Further, the backup means has an effect that the standby power supply voltage can be stably supplied even when the AC power supply is momentarily cut off, and thus the reliability of the device can be improved.

[Brief description of the drawings]

FIG. 1 is a block diagram of a power supply circuit according to an embodiment of the present invention.

FIG. 2 is an explanatory diagram showing a voltage state of each part in the power supply device of the embodiment when the AC power supply is experimentally and instantaneously cut off.

FIG. 3 is a block diagram of an example of a conventional standby power supply circuit.

FIG. 4 is an explanatory diagram showing voltage states of respective parts when an AC power source is intentionally momentarily cut off experimentally.

[Explanation of symbols]

 1 Power outlet plug 2 Start switch 3 Switching power supply circuit 4 Power supply transformer 5 Rectifying and smoothing circuit 6 Regulator 7 Regulator Cb capacitor D Discharge diode

Claims (2)

[Claims] 1. A main power supply circuit section for obtaining a main power supply voltage, and a standby power supply circuit section for supplying a necessary standby voltage not only for turning on / off the main power supply circuit section, but also for the main power supply circuit section.
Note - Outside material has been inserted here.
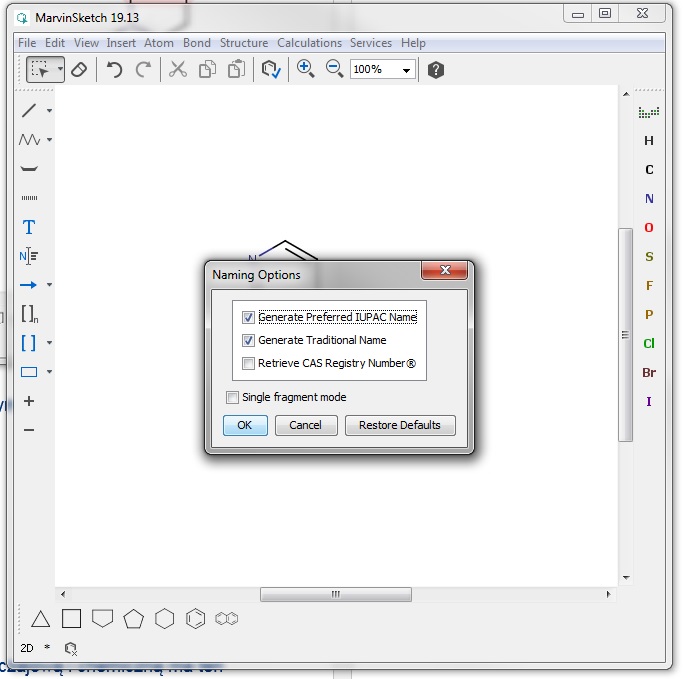Open the Structure menu
Image resolution: width=684 pixels, height=679 pixels.
[x=244, y=43]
When a standby voltage drop occurs in the standby power supply circuit unit during the period when is turned on, a backup means is provided which can maintain the standby voltage at a predetermined voltage by the voltage obtained from the main power supply circuit unit. Characteristic power supply device. 2. The backup means connects a capacitor connected to a first potential point in the main power supply circuit section to a second potential point in the standby power supply circuit section via a discharging diode, A power supply device, characterized in that, when the voltage at the second potential point drops, the discharge operation from the capacitor is performed so that the voltage at the second potential point can be maintained.